Organizações criminosas só ganham a aura de glamour que resiste ao tempo porque seus integrantes, donos de um sobrenatural talento para a dourar a própria história, encontram ampla guarida junto à imprensa, à academia, aos políticos e mesmo ao Judiciário quanto a separar o que interessa do que deve permanecer embaixo do tapete, daí resultando a guerra de versões que tanto calham com estes dias estranhos que vivemos. Filmes como “Donnie Brasco”, no entanto, mantêm acesa a chama de, em algum momento e em terras para muito além da América, o crime organizado ir sendo colocado em seu lugar devido, isto é, policiais equilibrados — sem ter de necessariamente abdicar da paixão — tomam como uma questão de honra pessoal aferrolhar os representantes da alta cúpula dos narcocartéis, das quadrilhas de distribuição de serviços que o Estado não supre, dos bandos que vivem de extorquir e sangrar comerciantes amedrontados, que acabam cansando de nadar contra a maré. Versátil, aqui Mike Newell desdobra faces tão insuspeitas quanto reveladoras em seu didatismo de como opera a máfia nos Estados Unidos, com espaço para romanceações, por óbvio, mas primando pela verossimilhança. Newell parte da adaptação do roteiro de Paul Attanasio — por sua vez a versão fílmica do livro homônimo de Joseph Dominick Pistone, levado à público em 1978 —, tentando chegar à mina de segredos que foi a vida do autor, um agente especial do FBI cuja dedicação ao ofício implica uma verdadeira metamorfose.

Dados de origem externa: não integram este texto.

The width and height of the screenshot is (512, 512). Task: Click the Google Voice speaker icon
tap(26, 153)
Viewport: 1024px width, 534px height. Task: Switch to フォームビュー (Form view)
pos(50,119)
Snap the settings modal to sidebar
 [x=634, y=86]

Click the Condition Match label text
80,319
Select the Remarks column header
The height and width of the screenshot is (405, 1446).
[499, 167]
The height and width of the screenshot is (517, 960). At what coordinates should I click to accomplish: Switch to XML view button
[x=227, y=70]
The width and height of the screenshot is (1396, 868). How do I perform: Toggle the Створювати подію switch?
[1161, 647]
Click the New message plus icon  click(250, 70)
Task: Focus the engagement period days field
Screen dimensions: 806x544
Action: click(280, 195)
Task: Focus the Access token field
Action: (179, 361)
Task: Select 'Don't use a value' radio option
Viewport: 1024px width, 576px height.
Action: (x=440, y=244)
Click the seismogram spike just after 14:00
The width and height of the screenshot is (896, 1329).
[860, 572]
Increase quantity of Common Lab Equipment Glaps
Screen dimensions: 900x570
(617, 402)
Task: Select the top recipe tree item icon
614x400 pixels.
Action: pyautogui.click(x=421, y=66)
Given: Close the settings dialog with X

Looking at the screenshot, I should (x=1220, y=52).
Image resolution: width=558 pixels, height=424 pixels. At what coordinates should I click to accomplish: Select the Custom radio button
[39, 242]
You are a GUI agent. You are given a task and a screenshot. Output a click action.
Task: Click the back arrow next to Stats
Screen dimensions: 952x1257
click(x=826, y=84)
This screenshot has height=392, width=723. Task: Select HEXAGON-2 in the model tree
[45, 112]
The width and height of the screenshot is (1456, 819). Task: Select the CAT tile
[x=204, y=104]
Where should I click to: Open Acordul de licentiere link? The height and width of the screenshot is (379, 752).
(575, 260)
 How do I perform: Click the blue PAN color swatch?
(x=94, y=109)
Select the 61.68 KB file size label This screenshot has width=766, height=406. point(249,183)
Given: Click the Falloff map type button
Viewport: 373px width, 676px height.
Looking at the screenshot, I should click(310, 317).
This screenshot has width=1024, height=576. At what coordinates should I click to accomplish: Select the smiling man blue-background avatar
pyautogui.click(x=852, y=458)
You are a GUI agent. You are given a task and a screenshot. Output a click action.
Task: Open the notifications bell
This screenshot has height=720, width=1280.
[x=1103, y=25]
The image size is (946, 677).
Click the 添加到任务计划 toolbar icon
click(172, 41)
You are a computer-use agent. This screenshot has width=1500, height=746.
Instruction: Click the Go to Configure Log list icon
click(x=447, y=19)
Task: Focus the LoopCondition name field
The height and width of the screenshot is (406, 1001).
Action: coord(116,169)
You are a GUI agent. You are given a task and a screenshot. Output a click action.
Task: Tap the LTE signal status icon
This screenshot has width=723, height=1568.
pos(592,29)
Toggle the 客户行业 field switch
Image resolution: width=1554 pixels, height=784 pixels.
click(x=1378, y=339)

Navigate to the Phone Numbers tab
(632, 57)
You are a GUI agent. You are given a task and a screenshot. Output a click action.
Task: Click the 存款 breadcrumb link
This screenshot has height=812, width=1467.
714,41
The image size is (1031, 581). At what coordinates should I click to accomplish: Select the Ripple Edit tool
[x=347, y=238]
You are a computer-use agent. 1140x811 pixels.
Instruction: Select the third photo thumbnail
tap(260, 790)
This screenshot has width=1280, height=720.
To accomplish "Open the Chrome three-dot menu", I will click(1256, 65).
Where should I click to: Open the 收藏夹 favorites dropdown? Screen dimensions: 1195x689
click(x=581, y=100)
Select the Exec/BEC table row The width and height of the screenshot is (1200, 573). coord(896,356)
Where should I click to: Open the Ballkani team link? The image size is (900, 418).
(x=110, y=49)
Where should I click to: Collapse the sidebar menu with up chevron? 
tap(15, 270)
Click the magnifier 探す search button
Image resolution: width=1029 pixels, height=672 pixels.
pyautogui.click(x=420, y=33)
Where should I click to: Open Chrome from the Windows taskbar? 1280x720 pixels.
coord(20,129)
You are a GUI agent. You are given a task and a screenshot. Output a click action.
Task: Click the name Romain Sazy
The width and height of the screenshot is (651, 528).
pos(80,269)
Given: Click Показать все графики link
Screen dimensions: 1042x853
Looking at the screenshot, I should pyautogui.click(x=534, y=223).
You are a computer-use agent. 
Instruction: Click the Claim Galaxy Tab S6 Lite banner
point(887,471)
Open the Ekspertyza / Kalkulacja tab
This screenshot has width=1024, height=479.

O diretor abre os bastidores da submundo com fotos em preto e branco, coloridas pela trilha de Patrick Doyle, até que a câmera estaciona diante de uma mesa de bar na qual um grupo de homens de reputação questionável discutem acerca da superioridade do Lincoln sobre o Cadillac. É novembro de 1978, uma época particularmente confusa na história americana, de falsos profetas e suicídios em massa, e essa parte da conversa se esgota quando alguém lembra que a Mercedes é mais bonita e segura que os dois. No balcão, Donnie Brasco, o codinome usado por Pistone, escuta o que é dito sem dificuldade, sabendo exatamente quem são aquelas pessoas e aguardando o momento oportuno para dar o bote. Munido da pele camaleônica que o caracteriza desde sempre, Johnny Depp absorve essa urgência de girar rápido a chave do temperamento de seu anti-herói e de predador Brasco torna-se um coelhinho pronto para ser devorado por Benjamin Ruggiero (1926-1994), o mandachuva da área. Lefty, uma das alcunhas pelas quais também é conhecido — as outras oscilam do jocoso ao desabridamente pornográfico —, mostra-lhe um anel com um brilhante tão majestoso quanto falso, notícia que o espião lhe transmite a seco. Um recontro breve os leva até a fonte da desditosa aquisição, o dono de um inferninho em Staten Island, e pela primeira vez, segundo ele mesmo, o veterano é feito de trouxa no meio da bandidagem, e agora deve a lavagem de sua honra ao novo colega. Lefty, na verdade, não passa de um pobre-diabo, como fica cada vez mais evidente nas falas propositadamente carregadas no inglês macarrônico de Al Pacino, cuja habilidade em submeter seu vilão toda sorte de ultraje assombra. Aos poucos, é ele quem vai se transformando, de Mike Corleone a Travis Bickle, mais e mais acuado, e o diretor tira disso proveito integral, tratando de reduzir a pó a figura pretensamente máscula e invejável de seu antagonista, até que sintamo-lhe, com justiça, uma pena opressiva. Lefty parece estar morrendo de um câncer, um dos filhos entra e sai de overdoses e Dominick Napolitano (1930-1981), o Sonny Black, interpretado por Michael Madsen, verdadeiro poderoso chefão desta trama, não perde a chance de lembrá-lo de sua insignificância.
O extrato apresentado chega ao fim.